By all off-season indications, Collins, the incumbent, will have to show more production before the regular season begins to keep his job. Rouse, on the other hand, has the size (6-foot-4, 223 pounds) and instincts that make him a hot pick to take over in just his second year in the league.
While it is still too early to tell who might be ahead, Packers head coach Mike McCarthy is already setting the tone to challenge each player.
"I think there's competition throughout our whole football team, and that's one position you could point out where it's evident," said McCarthy after Tuesday's mini-camp practice. "I don't think you could not be happy with the progress Aaron Rouse has made throughout the spring, and really, the productivity that he played with in his limited opportunities in season. (I'm) very pleased with Aaron, just like a lot of our younger players."
Free safety is one of the most critical positions on any defense. It essentially provides the eyes for the unit and is the lead communicator in adjusting pass coverage. In an increasingly pass-happy league, such a player at that position has to be nearly flawless on a weekly basis to have the best chance of success.

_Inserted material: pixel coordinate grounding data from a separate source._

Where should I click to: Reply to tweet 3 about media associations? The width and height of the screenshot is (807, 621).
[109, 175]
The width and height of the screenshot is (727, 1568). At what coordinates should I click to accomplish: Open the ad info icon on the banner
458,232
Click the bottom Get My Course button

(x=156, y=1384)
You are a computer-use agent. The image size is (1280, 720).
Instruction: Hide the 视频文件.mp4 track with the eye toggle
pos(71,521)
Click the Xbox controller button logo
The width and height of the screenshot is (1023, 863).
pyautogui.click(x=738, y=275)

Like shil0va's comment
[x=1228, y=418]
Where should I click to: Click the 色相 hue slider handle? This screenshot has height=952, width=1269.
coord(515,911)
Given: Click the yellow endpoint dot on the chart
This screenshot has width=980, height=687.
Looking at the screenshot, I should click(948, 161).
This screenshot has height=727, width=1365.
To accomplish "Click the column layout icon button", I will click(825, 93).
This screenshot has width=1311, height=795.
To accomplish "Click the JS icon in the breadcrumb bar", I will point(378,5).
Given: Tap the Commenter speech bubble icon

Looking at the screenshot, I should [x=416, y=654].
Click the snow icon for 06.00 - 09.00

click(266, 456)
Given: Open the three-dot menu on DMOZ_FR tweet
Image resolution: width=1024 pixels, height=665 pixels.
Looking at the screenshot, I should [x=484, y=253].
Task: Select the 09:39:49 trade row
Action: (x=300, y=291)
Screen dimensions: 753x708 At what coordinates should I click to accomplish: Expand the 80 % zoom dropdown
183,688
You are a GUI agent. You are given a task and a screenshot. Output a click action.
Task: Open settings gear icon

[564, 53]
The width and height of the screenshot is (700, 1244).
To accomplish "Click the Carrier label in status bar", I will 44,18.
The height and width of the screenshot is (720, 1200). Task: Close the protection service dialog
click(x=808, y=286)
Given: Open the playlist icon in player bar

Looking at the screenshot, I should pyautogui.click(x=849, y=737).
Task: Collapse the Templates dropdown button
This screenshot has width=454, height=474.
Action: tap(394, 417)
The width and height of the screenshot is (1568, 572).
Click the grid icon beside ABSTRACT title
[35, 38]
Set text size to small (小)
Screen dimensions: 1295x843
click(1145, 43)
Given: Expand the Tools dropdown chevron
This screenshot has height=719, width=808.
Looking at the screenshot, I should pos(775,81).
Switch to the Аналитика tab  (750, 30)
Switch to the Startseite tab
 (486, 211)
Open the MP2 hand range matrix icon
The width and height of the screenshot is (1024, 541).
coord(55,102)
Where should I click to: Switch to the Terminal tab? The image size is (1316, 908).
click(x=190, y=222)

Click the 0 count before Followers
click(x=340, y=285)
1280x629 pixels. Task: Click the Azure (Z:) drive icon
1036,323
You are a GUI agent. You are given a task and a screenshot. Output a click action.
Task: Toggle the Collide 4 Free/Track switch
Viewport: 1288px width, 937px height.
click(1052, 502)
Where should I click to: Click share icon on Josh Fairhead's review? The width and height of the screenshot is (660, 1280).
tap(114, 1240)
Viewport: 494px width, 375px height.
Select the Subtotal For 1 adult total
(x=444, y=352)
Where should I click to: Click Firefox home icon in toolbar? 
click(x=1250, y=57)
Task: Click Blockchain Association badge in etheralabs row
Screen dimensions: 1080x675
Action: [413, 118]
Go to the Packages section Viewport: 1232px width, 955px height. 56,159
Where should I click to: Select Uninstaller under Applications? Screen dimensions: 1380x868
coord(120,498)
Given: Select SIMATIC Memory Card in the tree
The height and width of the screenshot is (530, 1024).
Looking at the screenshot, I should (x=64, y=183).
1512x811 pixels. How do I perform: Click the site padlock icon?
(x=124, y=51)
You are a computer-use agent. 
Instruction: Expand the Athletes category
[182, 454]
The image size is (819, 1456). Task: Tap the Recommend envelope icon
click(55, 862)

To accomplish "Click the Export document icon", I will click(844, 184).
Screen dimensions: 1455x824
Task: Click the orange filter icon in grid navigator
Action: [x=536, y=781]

Additionally, a free safety with range can be the biggest of big-play performers on a defense. It can be the X-factor in changing games through turnovers. Former Packers' and current Vikings' Pro Bowler Darren Sharper has made a name for himself making pass thefts from his free safety spot.
That being said, Collins has shown the ability to do all those things in his first three years in the NFL. He has just had a few too many breakdowns and dropped interceptions to be a lock to start again with a guy like Rouse breathing down his neck.
"I just have to make the plays that come my way," said Collins. "I got my hands on a couple balls last year that should have been interceptions, and I didn't bring them in so my thing is just make the plays."
Collins has four interceptions in 45 NFL starts (including the post-season). Rouse had two interceptions in 13 games (three starts) last year.
"If you look at Nick's play, Nick has been consistent," said McCarthy. "His productivity is something that really everybody wants to improve on. You want to see him be more productive. We do ask Nick to do a lot. He can play both safety positions, and he also has the ability to play corner, too. When I look at Nick, I look at him in line with pretty much our whole defense. This is now going into his fourth year in the scheme, and for a lot of our players it's two-plus years, and I look for the overall productivity of the defense to improve, the ability to be more aggressive, things like that."
Rouse would appear to better fit the aggression that McCarthy prefers. He just needs to show the coaching staff that he is ready to handle all the responsibilities of a starter because he never really got the chance to do that last year. If he can, the job just might be his.
Keep a keen eye on both Collins and Rouse when training camp begins July 28. Unlike the Packers' unsettled guard position, or the outside linebacker position, or the competition for backup spots, Collins vs. Rouse has more of a marquee feel to it. It should be a good show.